Task goal:
Print the following text on the Northern Tier Provider Coalition in full, word for word, before the listing.

Challenges to NTPC continuity
With additional energy and continuity provided by the conference, The Coalition continued to thrive during the 2000’s, but was dealt a significant blow with its loss of “a home” when St. Joseph’s underwent massive facilities rehabilitation and the community room was subsequently repurposed. Other venues were utilized over the coming months, with varying degrees of success. There was recognition by NTPC leadership that the current and changing value of The Coalition to its members would need to be explored and enhanced if NTPC were to remain vibrant.
In the COVID era, face-to-face anything became a thing of the past, and there was a scramble to revise the nature of business, communication and relationship. While the pandemic has had, and continues to have devastating personal impacts, there are some “positives” that have emerged from the response to COVID. With remote services and meetings becoming more widely accepted, zoom meetings became standard operating procedure. In that modality, participation in NTPC meetings began to increase. Additionally, there was an important reason for providers to meet: to assist one another through a new and sometimes puzzling service universe.
The Northern Tier Provider Coalition, Today
So, where does that leave us today? We are once again meeting in person, and the renewed and growing vigor of The Coalition has ushered in an era of interest and participation by newer agency representatives. Significantly, the newer representatives are taking a leadership role in developing and instituting a new strategic plan moving forward. It is the success of the 2022 conference and that of the strategic planning work groups that will reinvigorate the Northern Tier Providers Coalition moving forward.
That promise has been realized as the first post-conference NTPC meeting in January 2023 drew 38 attendees in the hybrid (in-person/zoom) format, and a process began to develop the 2023 advocacy agenda.

Dataset content:
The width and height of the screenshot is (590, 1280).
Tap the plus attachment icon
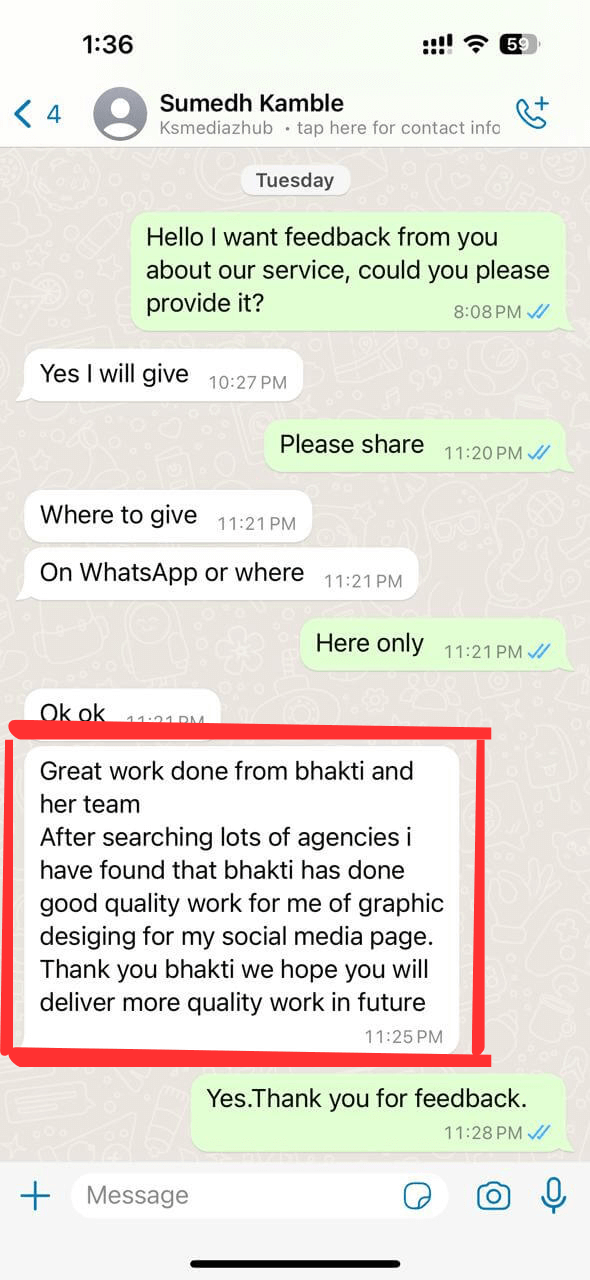point(35,1195)
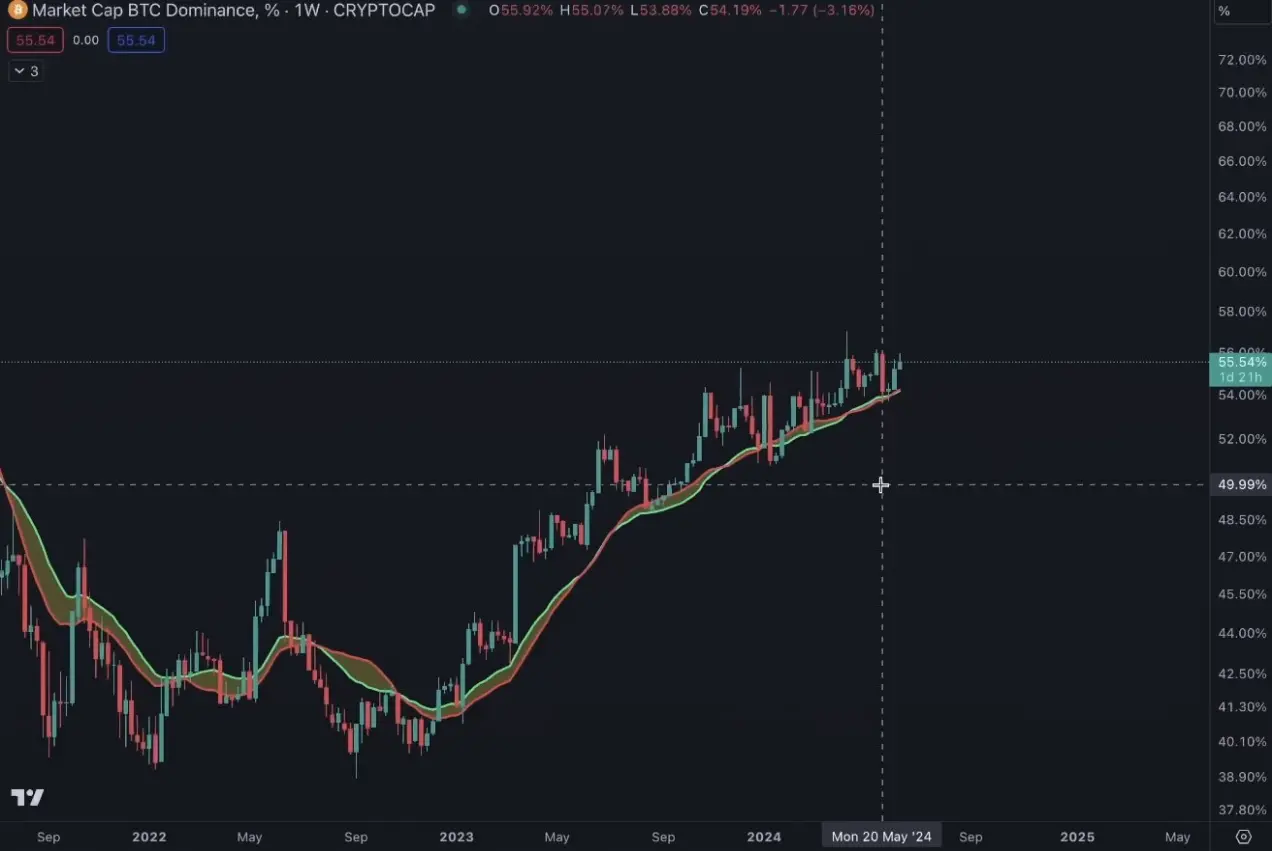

Solved problem:
Challenges to NTPC continuity
With additional energy and continuity provided by the conference, The Coalition continued to thrive during the 2000’s, but was dealt a significant blow with its loss of “a home” when St. Joseph’s underwent massive facilities rehabilitation and the community room was subsequently repurposed. Other venues were utilized over the coming months, with varying degrees of success. There was recognition by NTPC leadership that the current and changing value of The Coalition to its members would need to be explored and enhanced if NTPC were to remain vibrant.
In the COVID era, face-to-face anything became a thing of the past, and there was a scramble to revise the nature of business, communication and relationship. While the pandemic has had, and continues to have devastating personal impacts, there are some “positives” that have emerged from the response to COVID. With remote services and meetings becoming more widely accepted, zoom meetings became standard operating procedure. In that modality, participation in NTPC meetings began to increase. Additionally, there was an important reason for providers to meet: to assist one another through a new and sometimes puzzling service universe.
The Northern Tier Provider Coalition, Today
So, where does that leave us today? We are once again meeting in person, and the renewed and growing vigor of The Coalition has ushered in an era of interest and participation by newer agency representatives. Significantly, the newer representatives are taking a leadership role in developing and instituting a new strategic plan moving forward. It is the success of the 2022 conference and that of the strategic planning work groups that will reinvigorate the Northern Tier Providers Coalition moving forward.
That promise has been realized as the first post-conference NTPC meeting in January 2023 drew 38 attendees in the hybrid (in-person/zoom) format, and a process began to develop the 2023 advocacy agenda.